━━ Data entries
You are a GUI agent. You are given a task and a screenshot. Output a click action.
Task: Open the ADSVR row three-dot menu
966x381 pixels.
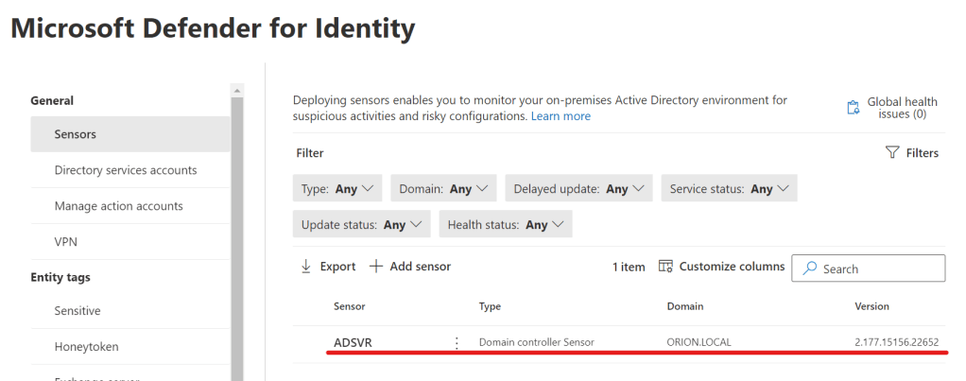point(457,342)
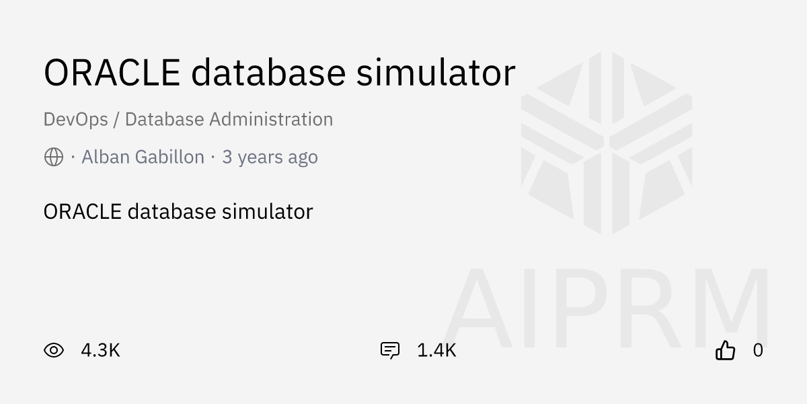Select the Database Administration subcategory
The image size is (807, 404).
(x=229, y=120)
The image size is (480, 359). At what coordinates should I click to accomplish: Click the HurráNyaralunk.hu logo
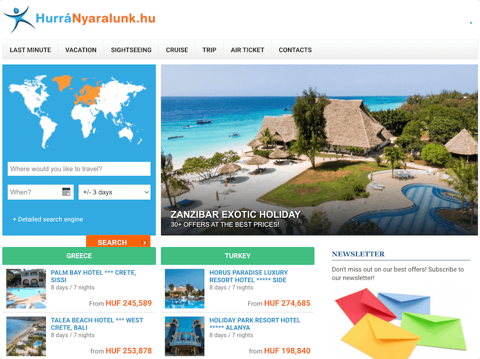click(x=79, y=19)
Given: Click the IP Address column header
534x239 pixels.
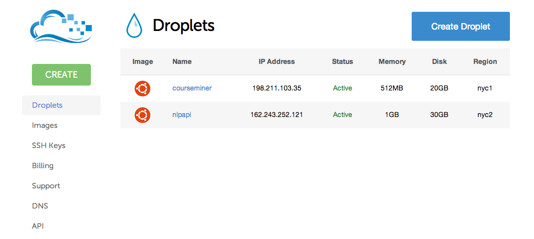Looking at the screenshot, I should click(x=277, y=62).
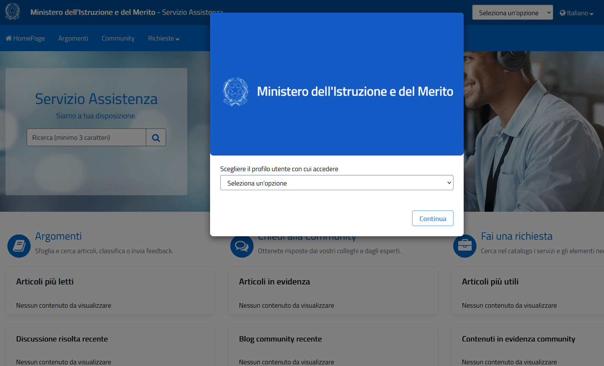The width and height of the screenshot is (604, 366).
Task: Click the Ricerca search input field
Action: pos(86,138)
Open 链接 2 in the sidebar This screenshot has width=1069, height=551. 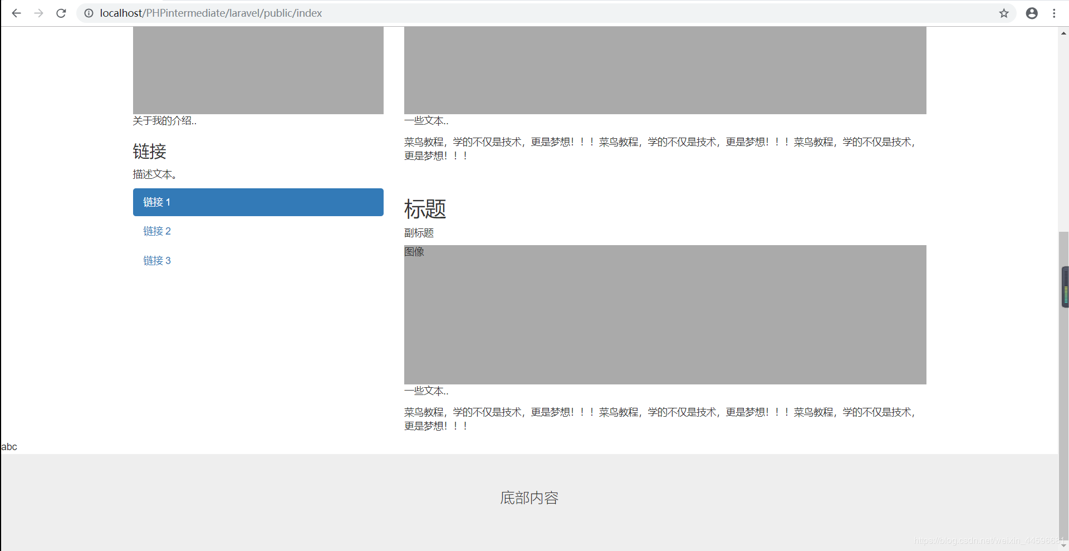(x=157, y=231)

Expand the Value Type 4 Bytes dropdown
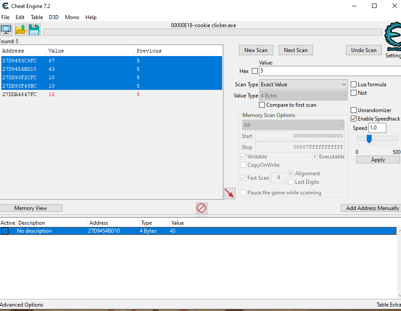click(x=303, y=96)
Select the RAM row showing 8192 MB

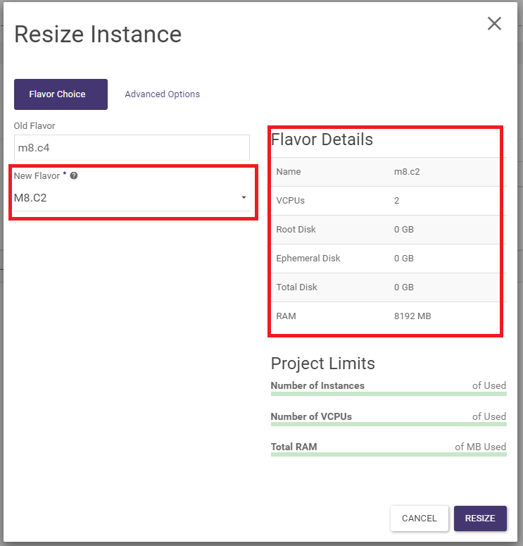386,316
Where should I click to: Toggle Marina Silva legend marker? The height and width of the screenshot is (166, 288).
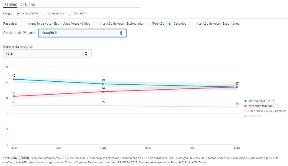pyautogui.click(x=246, y=101)
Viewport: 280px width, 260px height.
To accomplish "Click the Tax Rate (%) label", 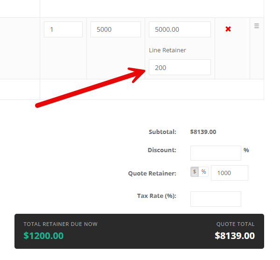I will tap(157, 196).
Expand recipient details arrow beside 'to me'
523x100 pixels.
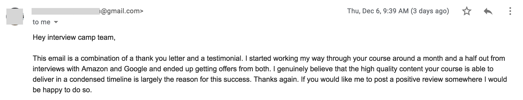(56, 22)

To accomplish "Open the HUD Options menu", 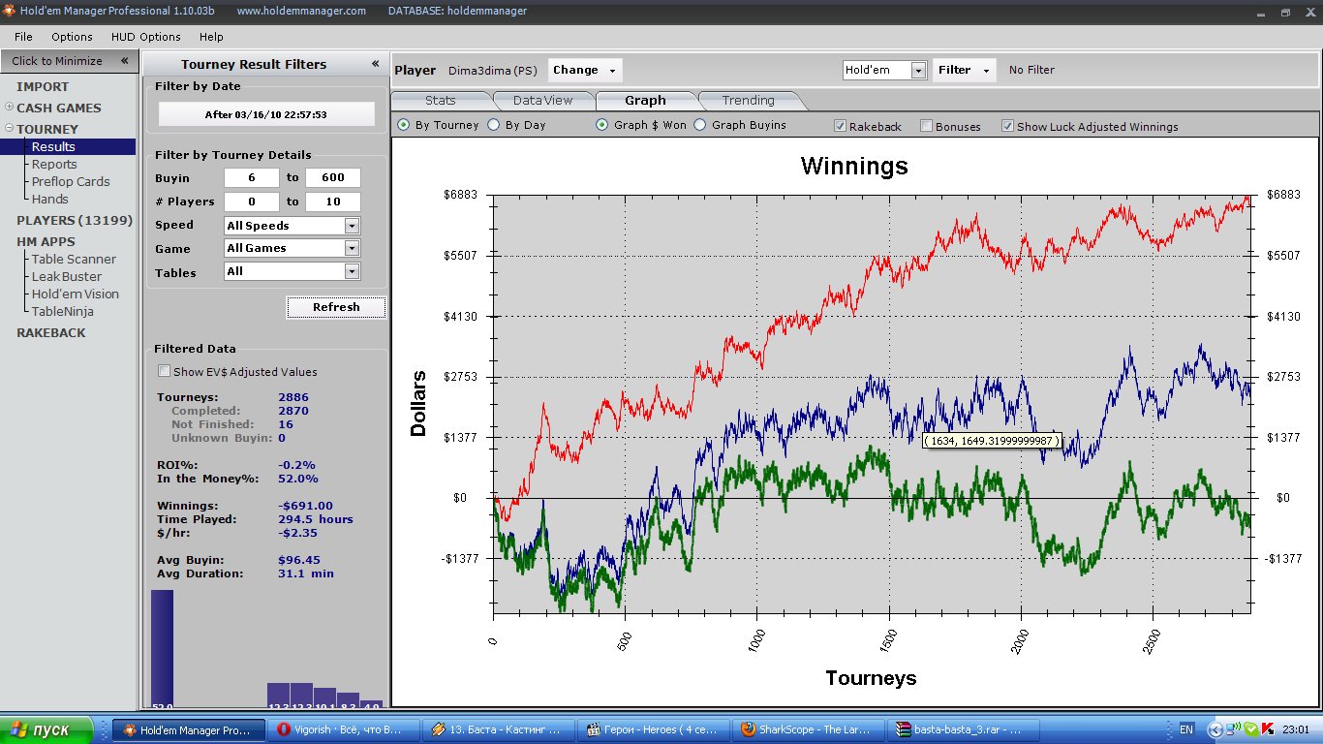I will [x=146, y=37].
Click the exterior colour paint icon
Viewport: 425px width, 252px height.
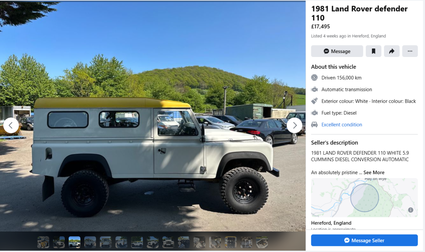coord(315,101)
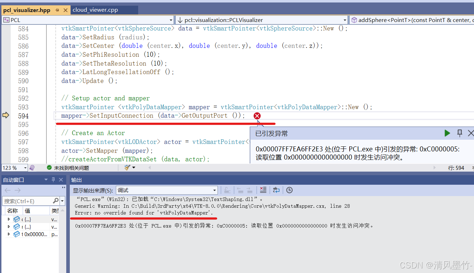Open addSphere<PointT> in the member dropdown bar
The width and height of the screenshot is (474, 273).
pyautogui.click(x=411, y=20)
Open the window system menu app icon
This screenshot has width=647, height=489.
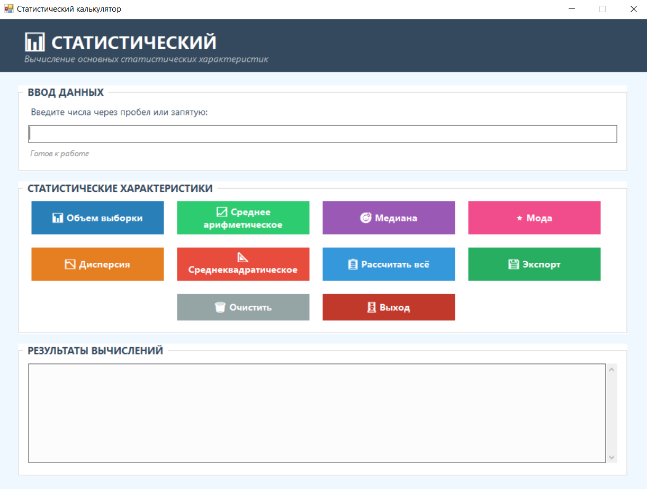pyautogui.click(x=8, y=9)
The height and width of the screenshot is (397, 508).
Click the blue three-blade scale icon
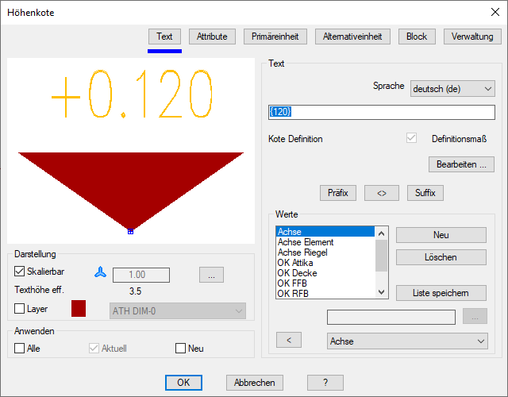coord(99,272)
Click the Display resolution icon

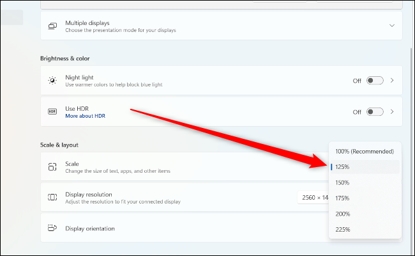point(52,197)
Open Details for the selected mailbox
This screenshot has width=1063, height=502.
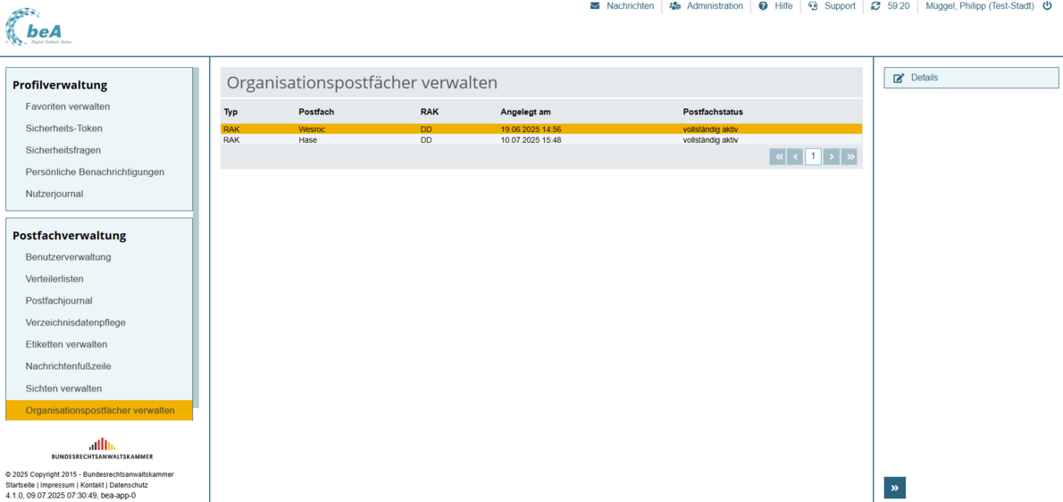[x=970, y=78]
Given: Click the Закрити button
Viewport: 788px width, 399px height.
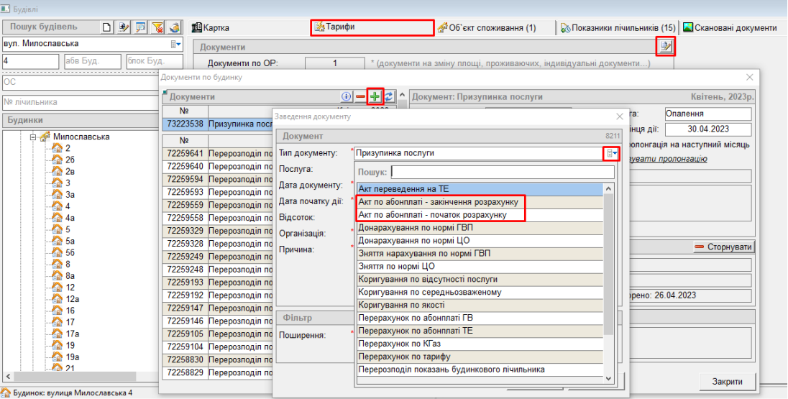Looking at the screenshot, I should point(728,381).
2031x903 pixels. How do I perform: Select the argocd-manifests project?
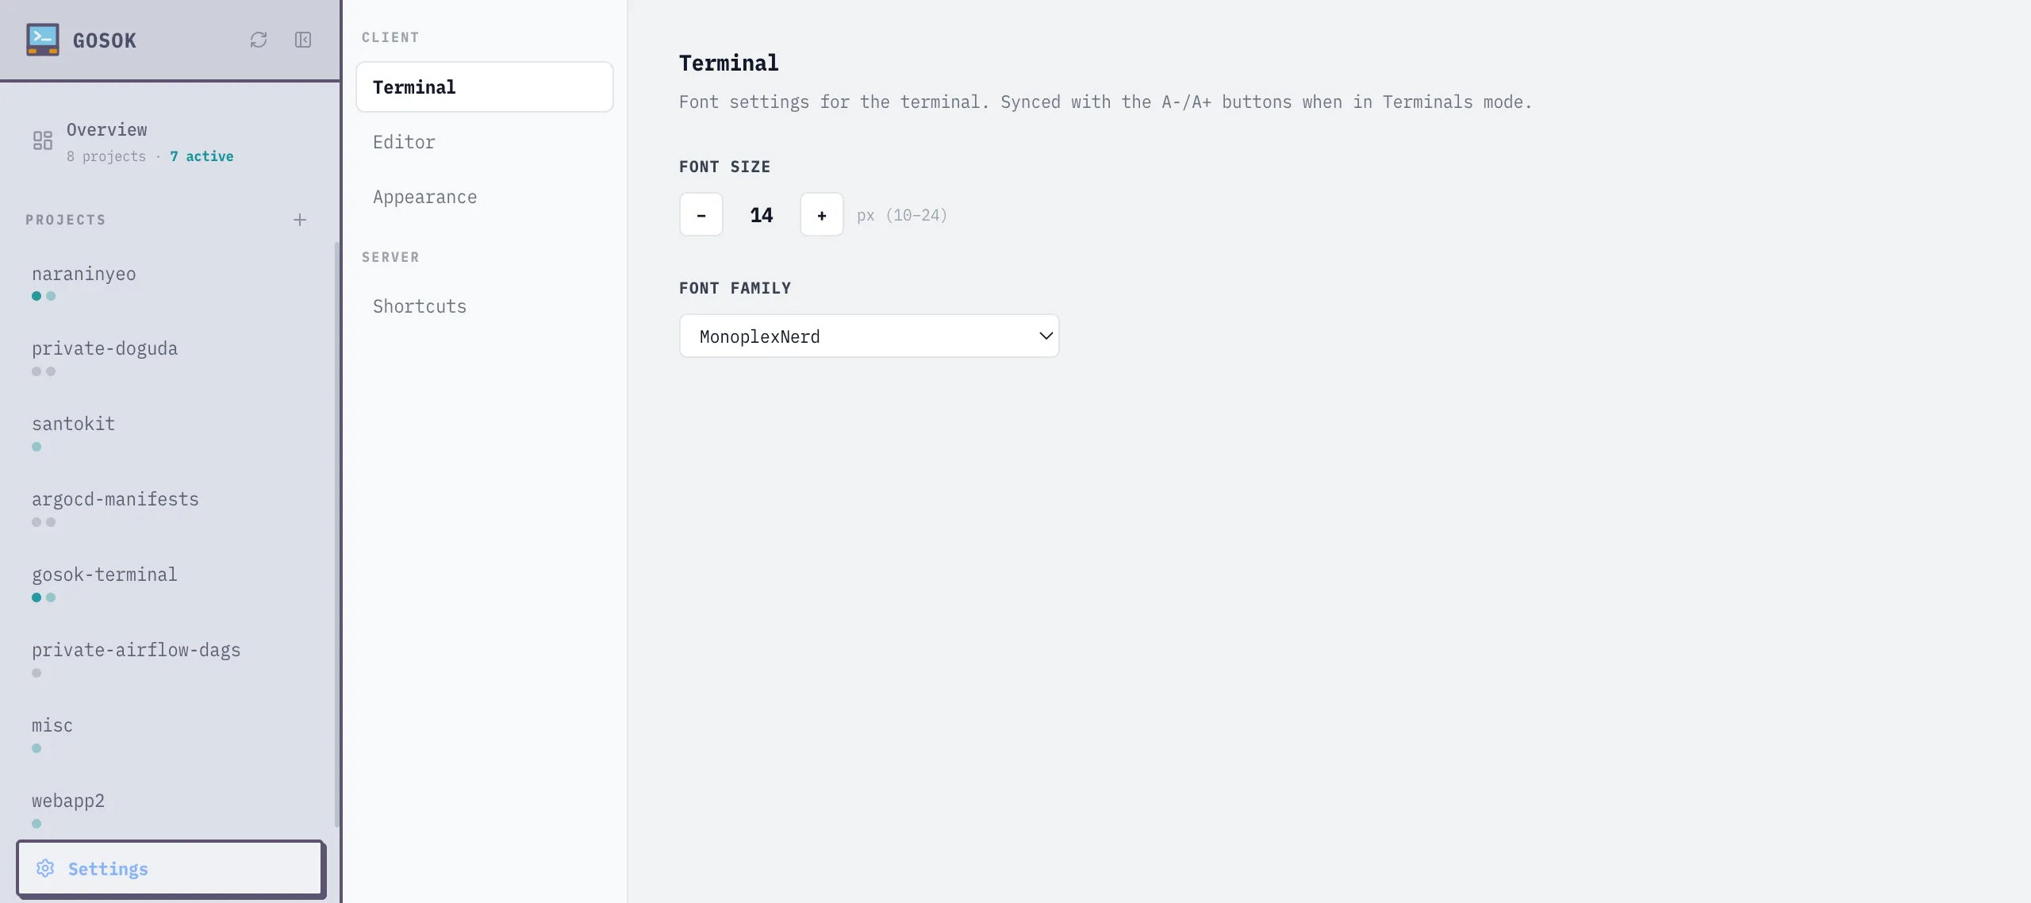click(x=116, y=499)
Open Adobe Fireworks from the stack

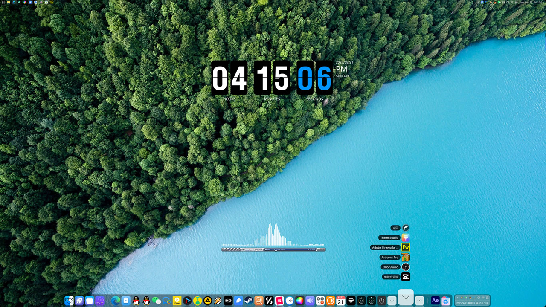coord(406,247)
━━━━
Problem to work on:
How many lines above contain the string "image"? Matches are case-sensitive. Give only the number.

Output:
2